Si hoy un obrero es un sujeto de derechos, una persona y no un animal de carga, como ocurría antaño, cuando el señor feudal o cacique del lugar se elevaba poco menos que como un Dios sobre el pueblo oprimido, miserable, analfabeto y enfermo que le rendía pleitesía, es precisamente porque hubo batalla, guerra, sangre derramada y cruenta revolución. Todo eso lo consiguió la izquierda, mal que le pese a Ayuso, no las clases altas, ni la burguesía o la nobleza a la que ella representa. Toda la justicia social que podamos disfrutar hoy, mucha o poca (bastante si tenemos en cuenta que el obreraje se hacinaba en establos malolientes hace solo un siglo y hoy posee casa, coche, televisor de plasma y nómina) la ganaron para las futuras generaciones los socialistas, los comunistas, los anarquistas, los sindicatos, todos y cada uno de aquellos hombres y mujeres a los que no les quedó otra que echarse a la calle, a las barricadas, para darle pan a sus hijos. La justicia social no la trajo Franco con su millón de muertos y su país rebosante de cárceles y escombros, tal como pretenden los Pío Moa, César Vidal y Tamames (la escuadra de revisionistas de cabecera de Ayuso), sino la izquierda en imparable, constante y silenciosa revolución.
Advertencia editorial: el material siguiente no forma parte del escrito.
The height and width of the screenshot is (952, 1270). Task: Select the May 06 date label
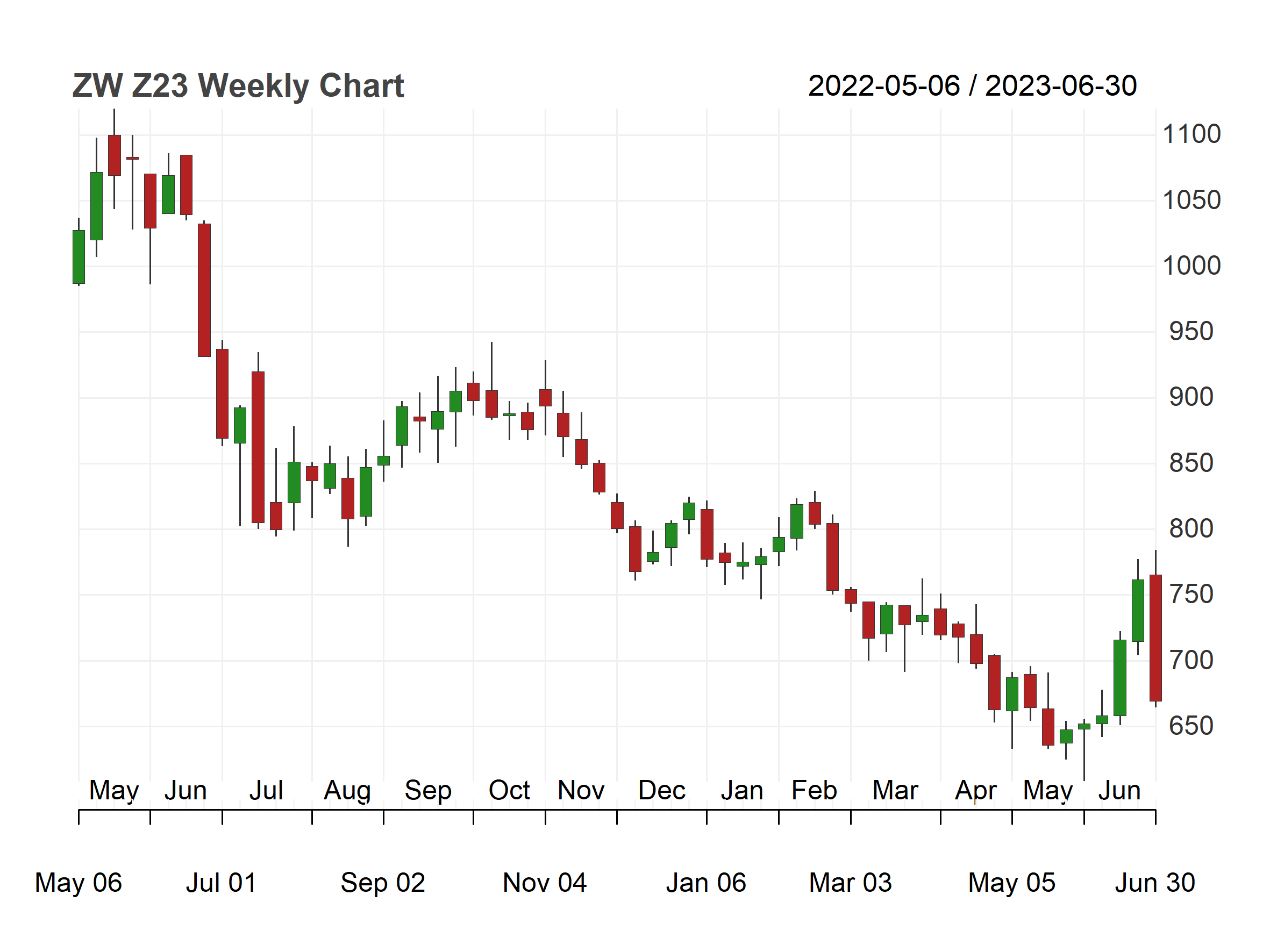click(79, 883)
Claro que la presidenta madrileña sabe perfectamente que la justicia social es un derecho inalienable de todos los españoles, tal como establece la Constitución del 78, y no una invención de rojos bolcheviques. Aunque pueda parecer lo contrario, Ayuso no es ninguna indocumentada, como a veces la pintan los medios de comunicación. Ha ido a la universidad y algo de historia leyó en sus tiempos mozos en la Complutense, aunque solo fuese por ir pasando exámenes. El problema no es ese. La cuestión es que como buena radical de derechas que es, como exaltada extrema que ve marxistas en todas partes o dice que los ve porque en eso consiste el juego, se ha abrazado a una suerte de trumpismo madrileño loco y ciego que la ha terminado convirtiendo en una máquina de decir sandeces, ocurrencias y provocaciones para evitar que se hable de lo realmente importante para una región o país, como es el derrumbe de la Sanidad pública, entre otras cosas. Personajes como ella vienen a demostrar que la lucha de clases es, hoy por hoy, más necesaria que nunca.